Data for this task
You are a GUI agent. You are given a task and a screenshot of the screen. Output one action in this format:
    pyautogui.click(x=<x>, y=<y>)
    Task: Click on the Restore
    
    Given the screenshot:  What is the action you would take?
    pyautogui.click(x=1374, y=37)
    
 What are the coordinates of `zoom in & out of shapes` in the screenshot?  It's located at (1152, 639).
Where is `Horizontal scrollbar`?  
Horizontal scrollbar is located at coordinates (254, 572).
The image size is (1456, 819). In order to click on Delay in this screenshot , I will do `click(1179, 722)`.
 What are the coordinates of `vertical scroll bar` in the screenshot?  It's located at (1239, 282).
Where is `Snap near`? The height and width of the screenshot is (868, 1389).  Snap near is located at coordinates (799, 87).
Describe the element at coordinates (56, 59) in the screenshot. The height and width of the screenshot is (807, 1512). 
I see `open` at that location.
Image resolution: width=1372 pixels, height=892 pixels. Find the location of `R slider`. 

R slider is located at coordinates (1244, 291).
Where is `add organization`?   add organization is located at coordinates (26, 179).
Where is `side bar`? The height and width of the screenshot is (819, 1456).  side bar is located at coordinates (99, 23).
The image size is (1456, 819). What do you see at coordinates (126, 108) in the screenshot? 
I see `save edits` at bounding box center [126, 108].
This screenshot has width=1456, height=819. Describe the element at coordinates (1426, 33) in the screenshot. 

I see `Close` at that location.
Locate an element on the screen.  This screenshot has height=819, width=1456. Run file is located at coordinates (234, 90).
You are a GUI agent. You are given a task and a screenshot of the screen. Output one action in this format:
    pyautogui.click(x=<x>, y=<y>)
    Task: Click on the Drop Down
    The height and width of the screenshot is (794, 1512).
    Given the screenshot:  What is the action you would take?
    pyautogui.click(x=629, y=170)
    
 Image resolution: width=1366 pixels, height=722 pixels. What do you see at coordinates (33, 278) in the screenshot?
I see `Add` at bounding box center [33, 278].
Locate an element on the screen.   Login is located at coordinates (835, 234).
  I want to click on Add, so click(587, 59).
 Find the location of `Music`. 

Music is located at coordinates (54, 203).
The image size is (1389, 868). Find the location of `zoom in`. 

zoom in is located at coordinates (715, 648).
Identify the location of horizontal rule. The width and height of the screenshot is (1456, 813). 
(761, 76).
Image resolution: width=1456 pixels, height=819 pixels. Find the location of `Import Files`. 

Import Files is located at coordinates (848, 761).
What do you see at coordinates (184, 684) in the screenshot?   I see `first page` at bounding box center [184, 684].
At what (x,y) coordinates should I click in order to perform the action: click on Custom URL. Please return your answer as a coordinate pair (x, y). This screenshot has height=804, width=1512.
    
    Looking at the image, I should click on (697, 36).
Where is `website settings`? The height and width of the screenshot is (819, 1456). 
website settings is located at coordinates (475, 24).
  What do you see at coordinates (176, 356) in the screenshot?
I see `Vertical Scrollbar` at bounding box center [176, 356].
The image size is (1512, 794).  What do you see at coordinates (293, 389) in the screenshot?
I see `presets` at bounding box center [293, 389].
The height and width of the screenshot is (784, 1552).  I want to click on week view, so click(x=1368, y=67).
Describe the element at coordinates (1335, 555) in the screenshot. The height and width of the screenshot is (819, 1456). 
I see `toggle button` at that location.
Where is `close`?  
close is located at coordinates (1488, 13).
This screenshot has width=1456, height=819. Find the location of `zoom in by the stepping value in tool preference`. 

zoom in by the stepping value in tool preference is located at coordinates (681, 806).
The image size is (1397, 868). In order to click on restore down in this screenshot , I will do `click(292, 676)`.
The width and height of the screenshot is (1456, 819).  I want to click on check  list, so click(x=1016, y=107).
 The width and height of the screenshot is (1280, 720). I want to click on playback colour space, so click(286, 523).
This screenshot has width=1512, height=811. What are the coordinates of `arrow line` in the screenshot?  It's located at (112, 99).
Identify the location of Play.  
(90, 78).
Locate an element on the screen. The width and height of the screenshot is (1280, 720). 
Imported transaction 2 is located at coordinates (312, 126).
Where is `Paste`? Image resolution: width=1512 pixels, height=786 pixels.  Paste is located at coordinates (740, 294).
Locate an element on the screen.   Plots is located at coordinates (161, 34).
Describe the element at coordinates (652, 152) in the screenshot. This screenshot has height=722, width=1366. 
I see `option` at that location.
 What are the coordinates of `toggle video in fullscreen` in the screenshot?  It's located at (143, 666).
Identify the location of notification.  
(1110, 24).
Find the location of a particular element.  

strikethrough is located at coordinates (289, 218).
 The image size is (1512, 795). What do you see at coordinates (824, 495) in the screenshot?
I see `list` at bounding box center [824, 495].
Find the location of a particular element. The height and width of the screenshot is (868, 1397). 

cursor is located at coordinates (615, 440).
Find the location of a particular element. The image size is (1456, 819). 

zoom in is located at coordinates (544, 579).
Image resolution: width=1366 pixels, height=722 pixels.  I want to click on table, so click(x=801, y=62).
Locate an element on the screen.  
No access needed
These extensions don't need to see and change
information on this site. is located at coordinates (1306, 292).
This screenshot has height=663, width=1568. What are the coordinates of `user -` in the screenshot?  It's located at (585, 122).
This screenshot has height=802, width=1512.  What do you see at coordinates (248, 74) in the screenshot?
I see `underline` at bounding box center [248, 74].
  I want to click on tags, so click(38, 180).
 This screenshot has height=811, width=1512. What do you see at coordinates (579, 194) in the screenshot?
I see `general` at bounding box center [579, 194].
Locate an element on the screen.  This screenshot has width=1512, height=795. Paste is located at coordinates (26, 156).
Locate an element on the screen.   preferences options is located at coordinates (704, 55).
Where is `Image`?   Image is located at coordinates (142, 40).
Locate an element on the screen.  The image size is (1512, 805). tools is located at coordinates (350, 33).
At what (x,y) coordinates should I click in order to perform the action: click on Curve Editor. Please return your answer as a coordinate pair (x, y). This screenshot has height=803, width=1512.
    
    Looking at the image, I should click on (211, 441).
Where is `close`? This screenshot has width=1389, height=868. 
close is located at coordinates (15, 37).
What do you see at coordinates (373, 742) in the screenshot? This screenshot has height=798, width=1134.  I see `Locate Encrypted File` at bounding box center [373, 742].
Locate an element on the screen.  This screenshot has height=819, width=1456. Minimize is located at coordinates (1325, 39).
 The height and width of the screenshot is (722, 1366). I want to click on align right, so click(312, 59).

What to do
Rewrite the items, everything from the line containing "The image size is (1389, 868)." down to the line containing "close is located at coordinates (1488, 13).", replacing "Find the location of" with "Locate" and leaving all else unchanged.

Response to this task
The image size is (1389, 868). Locate `zoom in`. 

zoom in is located at coordinates (715, 648).
Identify the location of horizontal rule. The width and height of the screenshot is (1456, 813). 
(761, 76).
Image resolution: width=1456 pixels, height=819 pixels. Locate `Import Files`. 

Import Files is located at coordinates (848, 761).
What do you see at coordinates (184, 684) in the screenshot?   I see `first page` at bounding box center [184, 684].
At what (x,y) coordinates should I click in order to perform the action: click on Custom URL. Please return your answer as a coordinate pair (x, y). This screenshot has height=804, width=1512.
    
    Looking at the image, I should click on (697, 36).
Where is `website settings`? The height and width of the screenshot is (819, 1456). 
website settings is located at coordinates (475, 24).
  What do you see at coordinates (176, 356) in the screenshot?
I see `Vertical Scrollbar` at bounding box center [176, 356].
The image size is (1512, 794).  What do you see at coordinates (293, 389) in the screenshot?
I see `presets` at bounding box center [293, 389].
The height and width of the screenshot is (784, 1552).  I want to click on week view, so click(x=1368, y=67).
Describe the element at coordinates (1335, 555) in the screenshot. The height and width of the screenshot is (819, 1456). 
I see `toggle button` at that location.
Where is `close`?  
close is located at coordinates (1488, 13).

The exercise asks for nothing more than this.